Exercise prompt -> Find each line in the records below that contains the string "size", treating case as significant, and copy those lines.

(Extracted data entries)
════════════════

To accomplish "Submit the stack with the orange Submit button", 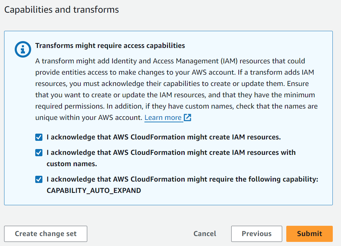I will (x=309, y=234).
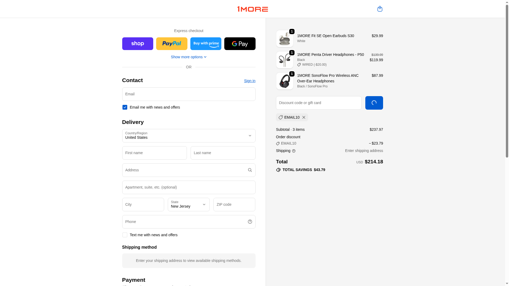
Task: Choose PayPal express checkout
Action: pyautogui.click(x=172, y=44)
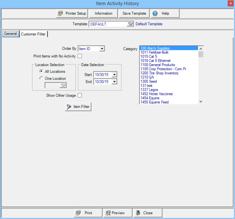Choose the All Locations radio option

[41, 71]
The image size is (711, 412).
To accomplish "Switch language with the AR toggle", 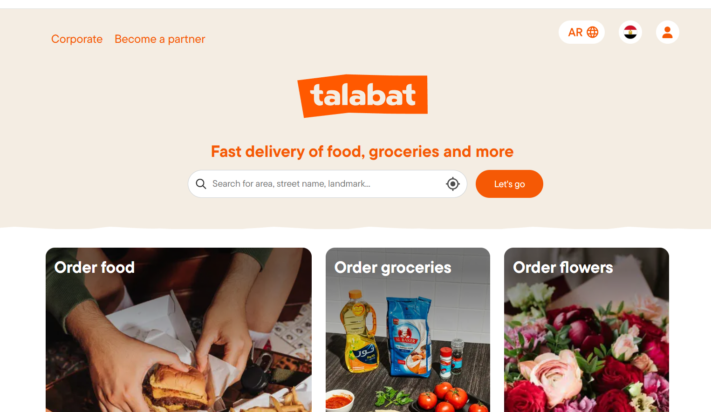I will point(582,32).
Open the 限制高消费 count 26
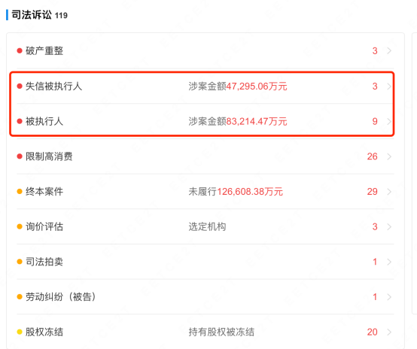 (x=373, y=156)
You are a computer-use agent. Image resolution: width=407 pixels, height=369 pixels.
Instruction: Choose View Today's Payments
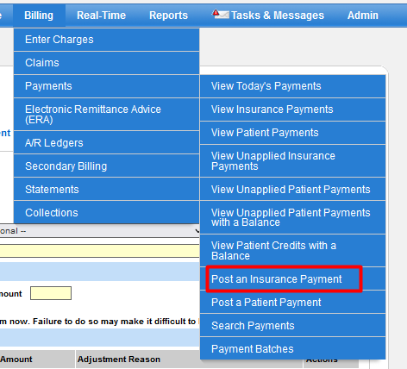pos(292,86)

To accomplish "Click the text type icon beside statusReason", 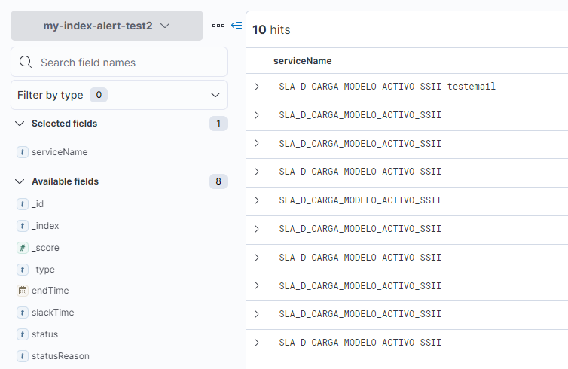I will [x=23, y=356].
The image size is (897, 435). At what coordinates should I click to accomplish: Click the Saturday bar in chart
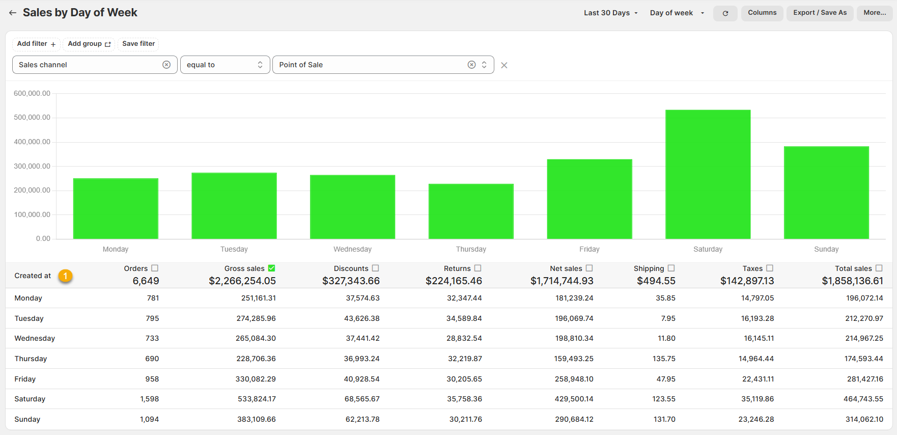click(x=708, y=174)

════════════════

Result of this exercise ->
The image size is (711, 412).
The image size is (897, 435). At what coordinates should I click to accomplish: Click the Saturday bar in chart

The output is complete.